[Data shown]
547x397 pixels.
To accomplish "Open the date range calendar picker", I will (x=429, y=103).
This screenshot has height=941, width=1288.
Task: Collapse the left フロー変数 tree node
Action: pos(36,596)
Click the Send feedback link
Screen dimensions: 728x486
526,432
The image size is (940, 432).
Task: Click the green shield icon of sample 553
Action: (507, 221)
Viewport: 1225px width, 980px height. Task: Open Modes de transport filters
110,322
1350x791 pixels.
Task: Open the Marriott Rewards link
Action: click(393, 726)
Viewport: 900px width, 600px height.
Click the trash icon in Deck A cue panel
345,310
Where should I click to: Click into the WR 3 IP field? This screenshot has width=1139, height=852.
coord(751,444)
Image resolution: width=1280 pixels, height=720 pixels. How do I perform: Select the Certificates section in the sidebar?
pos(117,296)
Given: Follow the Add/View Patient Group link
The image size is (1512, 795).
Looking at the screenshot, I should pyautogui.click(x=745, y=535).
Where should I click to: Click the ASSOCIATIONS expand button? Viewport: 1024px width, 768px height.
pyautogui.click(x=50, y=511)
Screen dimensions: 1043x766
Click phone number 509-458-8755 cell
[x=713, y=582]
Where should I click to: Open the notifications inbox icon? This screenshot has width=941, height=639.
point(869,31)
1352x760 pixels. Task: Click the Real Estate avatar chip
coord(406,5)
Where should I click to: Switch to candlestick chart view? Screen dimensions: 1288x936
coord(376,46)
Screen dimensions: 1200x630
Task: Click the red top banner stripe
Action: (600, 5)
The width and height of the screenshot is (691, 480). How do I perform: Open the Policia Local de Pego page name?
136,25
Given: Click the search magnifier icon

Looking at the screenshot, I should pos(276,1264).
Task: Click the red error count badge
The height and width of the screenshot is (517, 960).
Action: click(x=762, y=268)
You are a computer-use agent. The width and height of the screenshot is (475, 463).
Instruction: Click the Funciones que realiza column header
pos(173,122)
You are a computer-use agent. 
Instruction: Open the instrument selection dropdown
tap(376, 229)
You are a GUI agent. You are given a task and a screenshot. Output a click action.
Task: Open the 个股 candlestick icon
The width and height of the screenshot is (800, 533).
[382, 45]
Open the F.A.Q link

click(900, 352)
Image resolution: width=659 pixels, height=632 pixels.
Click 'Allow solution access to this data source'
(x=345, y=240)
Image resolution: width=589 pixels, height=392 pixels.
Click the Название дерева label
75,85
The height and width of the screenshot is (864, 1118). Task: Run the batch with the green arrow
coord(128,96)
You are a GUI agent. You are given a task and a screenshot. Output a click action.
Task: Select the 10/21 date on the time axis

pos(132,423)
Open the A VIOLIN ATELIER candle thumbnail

[Assignment]
Copy every line of the data that holds the string "agent".

[Solution for this problem]
You are a computer-use agent. The width and height of the screenshot is (475, 463).
You are a computer-use agent. 
You are a GUI agent. You are given a task and a screenshot. Output a click action.
You are a GUI agent. You are given a task and a screenshot. Output a click action.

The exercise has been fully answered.